Ariarathes V. (B. C. 131-96) presents the sole example of a “blameless prince” in the three centuries following Alexander. No act of deceit or cruelty is recorded against him. Cappadocia, under his reign, became a celebrated abode of philosophy, under the patronage and example of the king. With Ariarathes VIII., the royal Persian line became extinct, and the Cappadocians chose a new sovereign in Ariobarza´nes I. (B. C. 93-64). This king was three times driven out of his dominions by the sovereigns of Armenia and Pontus, and three times reinstated by the Romans. The last king, Archelaus (B. C. 36-A. D. 17), was summoned by Tibe´rius to Rome, where he died, and his kingdom became a Roman province.
IX. Armenia.
97. Armenia was included in the kingdom of the Seleucidæ, from the battle of Ipsus to that of Magnesia, B. C. 190. Two generals of Antiochus III. then revolted against him, and set up the kingdoms of Armenia Major on the east, and Armenia Minor on the west of the Euphrates. The greatest king of Armenia Major was Tigranes I. (B. C. 96-55), who not only gained important victories from the Parthian monarch, but conquered all Syria, and held it fourteen years. He incurred the vengeance of Rome in various ways, but chiefly by sustaining his father-in-law, Mithridates, in his wars against the Republic. He suffered several calamitous defeats, with the loss of his capital, Tigran´ocer´ta.

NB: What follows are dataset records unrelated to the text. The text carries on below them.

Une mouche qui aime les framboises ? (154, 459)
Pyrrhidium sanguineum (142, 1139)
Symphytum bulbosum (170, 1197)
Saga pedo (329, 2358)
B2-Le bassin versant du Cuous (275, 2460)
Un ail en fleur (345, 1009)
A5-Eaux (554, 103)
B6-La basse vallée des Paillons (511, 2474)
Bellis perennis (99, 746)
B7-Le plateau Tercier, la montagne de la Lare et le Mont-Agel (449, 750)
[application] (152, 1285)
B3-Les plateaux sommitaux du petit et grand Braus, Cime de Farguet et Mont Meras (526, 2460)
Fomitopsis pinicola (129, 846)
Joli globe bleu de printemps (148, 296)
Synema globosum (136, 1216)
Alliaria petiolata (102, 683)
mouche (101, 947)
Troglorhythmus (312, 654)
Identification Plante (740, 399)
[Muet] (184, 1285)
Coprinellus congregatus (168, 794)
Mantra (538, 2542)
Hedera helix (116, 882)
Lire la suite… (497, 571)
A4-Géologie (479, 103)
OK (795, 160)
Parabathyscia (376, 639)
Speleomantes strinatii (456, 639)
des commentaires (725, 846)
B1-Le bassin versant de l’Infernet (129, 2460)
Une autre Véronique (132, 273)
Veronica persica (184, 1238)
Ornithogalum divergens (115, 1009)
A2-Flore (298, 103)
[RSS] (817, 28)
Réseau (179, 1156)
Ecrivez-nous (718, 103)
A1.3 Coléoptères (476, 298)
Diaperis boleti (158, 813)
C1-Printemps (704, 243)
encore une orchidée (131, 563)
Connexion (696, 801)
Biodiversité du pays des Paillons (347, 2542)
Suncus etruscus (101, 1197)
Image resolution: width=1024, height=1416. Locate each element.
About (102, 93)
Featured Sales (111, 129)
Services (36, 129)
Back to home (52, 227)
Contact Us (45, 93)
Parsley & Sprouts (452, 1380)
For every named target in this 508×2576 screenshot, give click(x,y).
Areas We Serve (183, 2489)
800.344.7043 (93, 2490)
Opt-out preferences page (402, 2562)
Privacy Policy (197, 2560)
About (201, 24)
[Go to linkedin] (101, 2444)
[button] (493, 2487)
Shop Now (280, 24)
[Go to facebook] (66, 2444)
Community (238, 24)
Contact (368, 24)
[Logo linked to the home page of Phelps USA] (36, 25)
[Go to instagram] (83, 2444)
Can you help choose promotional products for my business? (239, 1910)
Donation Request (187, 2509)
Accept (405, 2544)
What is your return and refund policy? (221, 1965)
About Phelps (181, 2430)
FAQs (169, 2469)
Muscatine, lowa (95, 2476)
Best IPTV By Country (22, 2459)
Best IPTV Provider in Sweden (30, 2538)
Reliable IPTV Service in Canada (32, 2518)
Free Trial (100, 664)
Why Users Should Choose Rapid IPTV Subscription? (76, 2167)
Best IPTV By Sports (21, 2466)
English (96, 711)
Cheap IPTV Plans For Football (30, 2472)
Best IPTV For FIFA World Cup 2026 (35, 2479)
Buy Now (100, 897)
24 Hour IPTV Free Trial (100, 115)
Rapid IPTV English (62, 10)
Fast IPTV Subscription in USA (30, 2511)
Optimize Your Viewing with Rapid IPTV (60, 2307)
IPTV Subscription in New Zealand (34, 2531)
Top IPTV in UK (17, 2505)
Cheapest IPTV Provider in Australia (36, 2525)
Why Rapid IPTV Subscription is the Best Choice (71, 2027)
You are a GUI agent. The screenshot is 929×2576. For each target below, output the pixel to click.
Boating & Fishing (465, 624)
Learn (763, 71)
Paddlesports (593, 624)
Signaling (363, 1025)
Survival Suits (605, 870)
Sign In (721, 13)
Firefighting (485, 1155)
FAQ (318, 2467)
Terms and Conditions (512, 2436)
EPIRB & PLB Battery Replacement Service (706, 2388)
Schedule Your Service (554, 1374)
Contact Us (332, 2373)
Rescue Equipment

In 67 B. C., the disaffection of the Roman troops gave the two kings the opportunity to recover much of what they had lost. The appearance of the great Pompey upon the scene again turned the tide. The young Tigranes rebelled against his father, with the aid of Parthia and Rome. The king surrendered all his conquests, retaining only his hereditary kingdom of the Greater Armenia. His son, Artavas´des I. (B. C. 55-34), aided the expedition of Crassus against the Parthians; but having afterward offended Antony, he was taken prisoner and put to death by order of Cleopatra. Artaxias, his son, ordered a massacre of all the Romans in Armenia. In 19 B. C., he was himself murdered by his own relations. The remaining kings were sovereigns only in name, being set up or displaced alternately by the Romans and Parthians, until Armenia was absorbed by the former, A. D. 114. Armenia Minor was usually a dependency of some neighboring kingdom, from the time of Mithridates to that of Vespa´sian (A. D. 69-79), when it, too, became a Roman province.
X. Bactria.
98. Bactria was a part of the Syrian empire from 305 to 255 B. C. Diodotus, the satrap, then made himself independent, and established a new Greek kingdom, the most easterly of all the scattered fragments of Alexander’s conquests. Euthydemus, the third king, was a native of Magnesia, and a usurper (B. C. 222-200). His son Demetrius made many victorious campaigns, extending over Afghanistan and into India (B. C. 200-180). He lost a part of his native dominions to a rebel, Eucrat´ides, who reigned north of the Pa´ropam´isus range during the life of Demetrius, and after his death, over the whole country. He, too, carried on Indian wars with great energy and success. Under his son, Heli´ocles (B. C. 160-150), the Bactrian kingdom rapidly declined, being invaded by the Parthian kings on the west, and the Tartar tribes from the north.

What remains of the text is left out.